Elle épargna donc ses réflexions au chancelier, se contentant de réagir à sa remarque sur les élections. Son ton était enjoué.

« C’est très intéressant, au contraire. Mais si je m’y intéresse trop on m’accusera de faire de l’ingérence. »

Elle eut un petit rire poli ;

« Bon, concernant votre proposition : c’est une bonne idée. Traditionnellement, nos frontières sont ouvertes et faciles d’accès, mais l’accompagnement des ressortissants étrangers s’organise au niveau communal plutôt qu’à l’échelon confédéral. Donc ce n’est pas systématique ou instantané. Ce que nous pourrions organiser en réponse à la simplification des mesures frontalières que vous proposez, c’est d’activer les mécanismes de prise en charge permettant aux lofotens visitant notre sol de rapidement obtenir du travail, un logement, des aides administratives, ainsi de suite. Et ce à l’échelle confédérale. Concernant les lignes, il pourrait être intéressant d’inciter vos entreprises à prendre contact avec nos communes exclaves. Le Grand Kah n’est pas uniquement paltoterran après tout.  »

Elle poussa un « hm », pensif, avant de continuer.

Pour être honnête j’espère pouvoir visiter votre pays en qualité de dignitaire mais aussi, surtout, de citoyenne dans un avenir proche. Les similarités entre nos nations ne m’ont pas échappée, Atreus. C’est peut-être lié à ma formation d’anthropologue, mais j’aimerais voir ça de moi-même.

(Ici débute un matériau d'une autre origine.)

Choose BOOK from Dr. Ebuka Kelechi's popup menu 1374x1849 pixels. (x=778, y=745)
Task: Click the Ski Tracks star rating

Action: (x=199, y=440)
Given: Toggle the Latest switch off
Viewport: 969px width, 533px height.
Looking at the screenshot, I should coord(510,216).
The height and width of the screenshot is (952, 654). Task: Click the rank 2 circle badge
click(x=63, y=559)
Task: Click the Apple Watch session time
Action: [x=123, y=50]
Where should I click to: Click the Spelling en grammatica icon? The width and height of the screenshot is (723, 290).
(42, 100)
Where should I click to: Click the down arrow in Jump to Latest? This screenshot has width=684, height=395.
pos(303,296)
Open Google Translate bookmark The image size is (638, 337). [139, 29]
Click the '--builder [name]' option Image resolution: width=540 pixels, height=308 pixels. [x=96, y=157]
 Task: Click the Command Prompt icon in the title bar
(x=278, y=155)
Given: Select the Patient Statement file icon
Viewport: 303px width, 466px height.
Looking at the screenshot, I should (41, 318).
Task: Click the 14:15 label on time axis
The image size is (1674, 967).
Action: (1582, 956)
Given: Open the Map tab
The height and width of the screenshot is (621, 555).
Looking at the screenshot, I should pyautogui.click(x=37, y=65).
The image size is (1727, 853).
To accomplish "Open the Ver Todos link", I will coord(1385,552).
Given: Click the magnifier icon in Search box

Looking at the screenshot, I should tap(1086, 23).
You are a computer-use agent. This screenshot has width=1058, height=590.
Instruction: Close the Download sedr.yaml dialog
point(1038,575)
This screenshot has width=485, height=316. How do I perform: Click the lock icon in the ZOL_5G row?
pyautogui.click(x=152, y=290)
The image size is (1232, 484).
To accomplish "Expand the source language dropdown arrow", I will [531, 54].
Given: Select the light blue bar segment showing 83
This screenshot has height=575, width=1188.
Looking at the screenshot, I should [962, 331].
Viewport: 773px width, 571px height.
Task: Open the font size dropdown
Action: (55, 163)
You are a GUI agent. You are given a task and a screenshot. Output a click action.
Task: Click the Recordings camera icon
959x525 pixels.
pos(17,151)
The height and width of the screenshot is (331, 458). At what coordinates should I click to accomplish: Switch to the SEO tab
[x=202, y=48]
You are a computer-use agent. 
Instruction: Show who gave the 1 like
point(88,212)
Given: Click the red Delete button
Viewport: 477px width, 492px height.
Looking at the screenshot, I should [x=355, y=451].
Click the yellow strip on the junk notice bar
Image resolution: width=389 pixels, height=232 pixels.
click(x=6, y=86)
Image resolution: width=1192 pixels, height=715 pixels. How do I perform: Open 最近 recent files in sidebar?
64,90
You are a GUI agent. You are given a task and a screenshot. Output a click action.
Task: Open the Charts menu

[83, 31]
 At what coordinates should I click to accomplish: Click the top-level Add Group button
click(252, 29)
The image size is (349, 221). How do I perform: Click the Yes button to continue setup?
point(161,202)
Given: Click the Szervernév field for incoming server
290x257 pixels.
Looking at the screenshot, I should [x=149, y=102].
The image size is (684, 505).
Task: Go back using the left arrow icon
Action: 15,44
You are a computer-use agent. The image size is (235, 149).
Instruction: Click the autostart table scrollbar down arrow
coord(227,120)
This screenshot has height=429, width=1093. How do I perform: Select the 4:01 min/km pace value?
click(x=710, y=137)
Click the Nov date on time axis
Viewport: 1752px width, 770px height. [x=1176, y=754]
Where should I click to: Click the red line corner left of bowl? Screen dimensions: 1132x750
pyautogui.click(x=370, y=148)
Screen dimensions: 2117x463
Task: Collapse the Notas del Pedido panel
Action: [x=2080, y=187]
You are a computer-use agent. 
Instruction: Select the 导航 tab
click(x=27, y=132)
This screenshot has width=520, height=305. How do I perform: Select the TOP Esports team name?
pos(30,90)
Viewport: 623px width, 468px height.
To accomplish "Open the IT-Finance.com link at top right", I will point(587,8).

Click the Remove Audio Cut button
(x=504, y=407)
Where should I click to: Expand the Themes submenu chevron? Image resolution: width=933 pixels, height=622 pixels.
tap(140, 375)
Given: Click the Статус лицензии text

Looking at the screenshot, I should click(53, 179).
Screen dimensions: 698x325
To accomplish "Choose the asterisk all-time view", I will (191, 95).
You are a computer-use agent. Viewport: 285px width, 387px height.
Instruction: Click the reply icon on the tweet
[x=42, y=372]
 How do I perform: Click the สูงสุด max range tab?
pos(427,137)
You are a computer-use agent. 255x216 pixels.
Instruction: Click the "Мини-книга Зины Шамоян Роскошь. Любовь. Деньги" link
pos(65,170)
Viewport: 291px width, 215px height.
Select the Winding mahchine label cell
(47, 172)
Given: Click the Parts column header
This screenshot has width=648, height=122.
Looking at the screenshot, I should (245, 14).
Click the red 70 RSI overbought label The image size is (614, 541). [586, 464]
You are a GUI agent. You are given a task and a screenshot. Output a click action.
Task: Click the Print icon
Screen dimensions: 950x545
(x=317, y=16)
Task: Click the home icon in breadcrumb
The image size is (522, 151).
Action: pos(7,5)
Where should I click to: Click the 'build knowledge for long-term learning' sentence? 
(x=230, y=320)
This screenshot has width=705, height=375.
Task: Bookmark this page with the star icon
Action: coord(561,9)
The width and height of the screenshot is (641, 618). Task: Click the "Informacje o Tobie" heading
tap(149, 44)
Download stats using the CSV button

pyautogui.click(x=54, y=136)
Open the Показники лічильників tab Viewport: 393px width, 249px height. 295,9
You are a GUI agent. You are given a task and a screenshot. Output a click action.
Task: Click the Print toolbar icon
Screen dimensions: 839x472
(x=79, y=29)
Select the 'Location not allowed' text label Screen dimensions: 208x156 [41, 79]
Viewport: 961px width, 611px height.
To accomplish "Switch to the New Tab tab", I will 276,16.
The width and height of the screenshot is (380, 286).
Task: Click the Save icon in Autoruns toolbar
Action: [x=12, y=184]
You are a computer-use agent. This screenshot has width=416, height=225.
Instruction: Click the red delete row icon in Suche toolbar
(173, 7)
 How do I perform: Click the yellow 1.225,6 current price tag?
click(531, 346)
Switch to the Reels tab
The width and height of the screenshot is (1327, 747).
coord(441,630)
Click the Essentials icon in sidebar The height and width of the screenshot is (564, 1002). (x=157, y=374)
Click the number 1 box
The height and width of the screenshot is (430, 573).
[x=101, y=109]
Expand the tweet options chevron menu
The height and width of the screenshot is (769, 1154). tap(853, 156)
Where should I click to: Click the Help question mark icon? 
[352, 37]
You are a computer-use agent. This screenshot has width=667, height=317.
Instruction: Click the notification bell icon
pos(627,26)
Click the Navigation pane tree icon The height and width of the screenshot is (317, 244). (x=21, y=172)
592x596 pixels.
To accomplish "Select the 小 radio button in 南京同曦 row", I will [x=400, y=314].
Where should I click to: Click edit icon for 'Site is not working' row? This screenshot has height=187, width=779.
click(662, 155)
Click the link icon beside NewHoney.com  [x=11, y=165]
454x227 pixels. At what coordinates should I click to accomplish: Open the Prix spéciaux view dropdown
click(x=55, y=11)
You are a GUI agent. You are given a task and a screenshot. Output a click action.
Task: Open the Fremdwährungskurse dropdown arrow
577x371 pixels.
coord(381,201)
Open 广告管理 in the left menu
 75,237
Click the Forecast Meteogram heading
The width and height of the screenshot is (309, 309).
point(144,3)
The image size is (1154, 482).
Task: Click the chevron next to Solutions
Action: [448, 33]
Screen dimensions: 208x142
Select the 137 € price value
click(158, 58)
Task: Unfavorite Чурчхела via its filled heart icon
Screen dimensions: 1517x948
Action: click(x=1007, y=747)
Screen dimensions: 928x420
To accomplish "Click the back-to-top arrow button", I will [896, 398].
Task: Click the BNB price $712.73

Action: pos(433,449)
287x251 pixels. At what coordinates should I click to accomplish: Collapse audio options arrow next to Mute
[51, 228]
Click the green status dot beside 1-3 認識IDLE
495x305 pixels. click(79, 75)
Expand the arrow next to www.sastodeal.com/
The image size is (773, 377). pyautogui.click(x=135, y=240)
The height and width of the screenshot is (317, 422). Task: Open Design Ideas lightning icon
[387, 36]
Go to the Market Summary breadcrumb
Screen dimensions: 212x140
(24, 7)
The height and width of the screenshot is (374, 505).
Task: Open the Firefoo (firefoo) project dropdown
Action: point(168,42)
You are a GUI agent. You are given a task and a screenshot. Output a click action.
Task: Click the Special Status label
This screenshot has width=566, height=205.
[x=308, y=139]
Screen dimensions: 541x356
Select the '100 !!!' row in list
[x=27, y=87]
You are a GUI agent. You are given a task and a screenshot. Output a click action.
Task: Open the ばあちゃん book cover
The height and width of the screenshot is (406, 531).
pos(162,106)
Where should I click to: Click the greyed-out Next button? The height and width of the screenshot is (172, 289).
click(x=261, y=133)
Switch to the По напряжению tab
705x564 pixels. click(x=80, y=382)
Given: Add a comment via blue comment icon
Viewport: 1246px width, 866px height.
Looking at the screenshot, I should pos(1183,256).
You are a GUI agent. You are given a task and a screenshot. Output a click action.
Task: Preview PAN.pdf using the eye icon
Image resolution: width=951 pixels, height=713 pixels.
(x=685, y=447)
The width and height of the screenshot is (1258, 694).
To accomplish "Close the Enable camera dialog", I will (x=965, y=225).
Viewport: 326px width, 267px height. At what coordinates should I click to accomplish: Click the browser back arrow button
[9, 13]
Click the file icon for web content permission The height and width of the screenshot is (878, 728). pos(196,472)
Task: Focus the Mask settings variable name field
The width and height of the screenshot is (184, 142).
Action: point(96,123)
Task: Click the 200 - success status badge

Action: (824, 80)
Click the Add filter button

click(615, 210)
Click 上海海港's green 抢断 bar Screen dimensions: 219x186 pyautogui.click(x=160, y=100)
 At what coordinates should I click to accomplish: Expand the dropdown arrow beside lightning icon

En tout cas indépendamment de nos rivalités sur d’autres fronts, nous ne devons pas en venir à nous battre directement. Nous pourrions envisager des traités pérennisant l’ouverture des frontières et les mesures de rapprochement en les soumettant à des contraintes particulières pour les abroger ? Cela nous obligerait à nous parler, même si nos éventuels successeurs ne l’entendent pas de cette oreille. Concernant le Grand Kah, au moins, nous ne sommes que société civile. Pour le meilleur comme pour le pire. Pour acter un rapprochement nous pourrions donc mettre cette société à contribution : je suis sûre qu’il doit être possible de préparer des programmes d’échanges culturels et universitaires, voir des tarrifs douaniers favorisant l’import-export de produits culturels. Tout ce qui permettrait à nos peuples de mieux s’appréhender.